- WHAT NEEDS TO BE DONE:
Set out exactly, line by line, the stretch of data below that begins at the line containing "Instruction: Open the 常用 bookmarks folder" and ends at the line containing "Given: Sort by the Name column header", with both ends kept.

[Extracted data entries]
+===+

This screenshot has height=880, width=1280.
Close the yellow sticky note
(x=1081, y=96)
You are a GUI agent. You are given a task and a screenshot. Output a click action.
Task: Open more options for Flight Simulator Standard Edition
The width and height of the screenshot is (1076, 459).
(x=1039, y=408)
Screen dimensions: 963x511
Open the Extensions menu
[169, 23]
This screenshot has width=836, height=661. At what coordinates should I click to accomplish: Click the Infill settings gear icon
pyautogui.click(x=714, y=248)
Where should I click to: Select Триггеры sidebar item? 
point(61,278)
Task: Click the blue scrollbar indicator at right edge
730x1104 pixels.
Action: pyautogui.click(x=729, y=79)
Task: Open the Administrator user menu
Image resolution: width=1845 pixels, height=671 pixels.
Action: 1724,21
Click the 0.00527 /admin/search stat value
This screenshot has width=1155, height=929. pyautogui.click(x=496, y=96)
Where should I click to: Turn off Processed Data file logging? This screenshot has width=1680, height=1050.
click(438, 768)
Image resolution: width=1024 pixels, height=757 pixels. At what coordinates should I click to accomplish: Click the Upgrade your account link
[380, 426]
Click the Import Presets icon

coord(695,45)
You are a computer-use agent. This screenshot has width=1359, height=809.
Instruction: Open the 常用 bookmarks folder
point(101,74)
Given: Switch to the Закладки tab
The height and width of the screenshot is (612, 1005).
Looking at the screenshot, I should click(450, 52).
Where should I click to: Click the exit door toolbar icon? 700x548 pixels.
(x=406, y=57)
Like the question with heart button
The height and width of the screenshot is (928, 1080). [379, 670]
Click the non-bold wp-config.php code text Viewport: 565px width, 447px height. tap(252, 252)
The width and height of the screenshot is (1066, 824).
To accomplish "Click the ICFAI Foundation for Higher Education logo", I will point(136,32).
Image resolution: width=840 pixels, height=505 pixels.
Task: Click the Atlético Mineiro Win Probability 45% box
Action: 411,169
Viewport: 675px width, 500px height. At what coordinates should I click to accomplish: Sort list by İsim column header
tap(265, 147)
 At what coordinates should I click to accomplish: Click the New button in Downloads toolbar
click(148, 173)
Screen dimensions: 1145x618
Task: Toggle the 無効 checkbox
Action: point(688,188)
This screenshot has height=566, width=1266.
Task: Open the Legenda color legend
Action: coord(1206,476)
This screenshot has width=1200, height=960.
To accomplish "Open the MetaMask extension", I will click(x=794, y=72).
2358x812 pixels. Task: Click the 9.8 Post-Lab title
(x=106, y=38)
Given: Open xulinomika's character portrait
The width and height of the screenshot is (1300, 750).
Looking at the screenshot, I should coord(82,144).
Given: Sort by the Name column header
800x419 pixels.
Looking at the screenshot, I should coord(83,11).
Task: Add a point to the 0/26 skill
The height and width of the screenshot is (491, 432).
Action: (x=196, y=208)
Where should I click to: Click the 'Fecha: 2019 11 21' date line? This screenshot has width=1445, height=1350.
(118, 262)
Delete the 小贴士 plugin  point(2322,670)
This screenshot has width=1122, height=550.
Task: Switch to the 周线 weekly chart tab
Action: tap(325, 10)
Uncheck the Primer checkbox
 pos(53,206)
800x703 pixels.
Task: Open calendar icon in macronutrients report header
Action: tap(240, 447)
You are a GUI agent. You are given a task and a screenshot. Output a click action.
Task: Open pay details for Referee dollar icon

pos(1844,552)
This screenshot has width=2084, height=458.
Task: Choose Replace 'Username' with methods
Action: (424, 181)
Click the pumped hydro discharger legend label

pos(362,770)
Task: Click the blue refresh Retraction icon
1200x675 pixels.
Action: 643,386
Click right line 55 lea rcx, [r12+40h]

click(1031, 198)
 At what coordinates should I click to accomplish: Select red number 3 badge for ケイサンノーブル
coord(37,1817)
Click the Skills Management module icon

+===+

- ANSWER TO THIS PROBLEM:
Instruction: Open the 常用 bookmarks folder
point(101,74)
Given: Switch to the Закладки tab
The height and width of the screenshot is (612, 1005).
Looking at the screenshot, I should click(450, 52).
Where should I click to: Click the exit door toolbar icon? 700x548 pixels.
(x=406, y=57)
Like the question with heart button
The height and width of the screenshot is (928, 1080). [379, 670]
Click the non-bold wp-config.php code text Viewport: 565px width, 447px height. tap(252, 252)
The width and height of the screenshot is (1066, 824).
To accomplish "Click the ICFAI Foundation for Higher Education logo", I will point(136,32).
Image resolution: width=840 pixels, height=505 pixels.
Task: Click the Atlético Mineiro Win Probability 45% box
Action: 411,169
Viewport: 675px width, 500px height. At what coordinates should I click to accomplish: Sort list by İsim column header
tap(265, 147)
 At what coordinates should I click to accomplish: Click the New button in Downloads toolbar
click(148, 173)
Screen dimensions: 1145x618
Task: Toggle the 無効 checkbox
Action: point(688,188)
This screenshot has height=566, width=1266.
Task: Open the Legenda color legend
Action: coord(1206,476)
This screenshot has width=1200, height=960.
To accomplish "Open the MetaMask extension", I will click(x=794, y=72).
2358x812 pixels. Task: Click the 9.8 Post-Lab title
(x=106, y=38)
Given: Open xulinomika's character portrait
The width and height of the screenshot is (1300, 750).
Looking at the screenshot, I should coord(82,144).
Given: Sort by the Name column header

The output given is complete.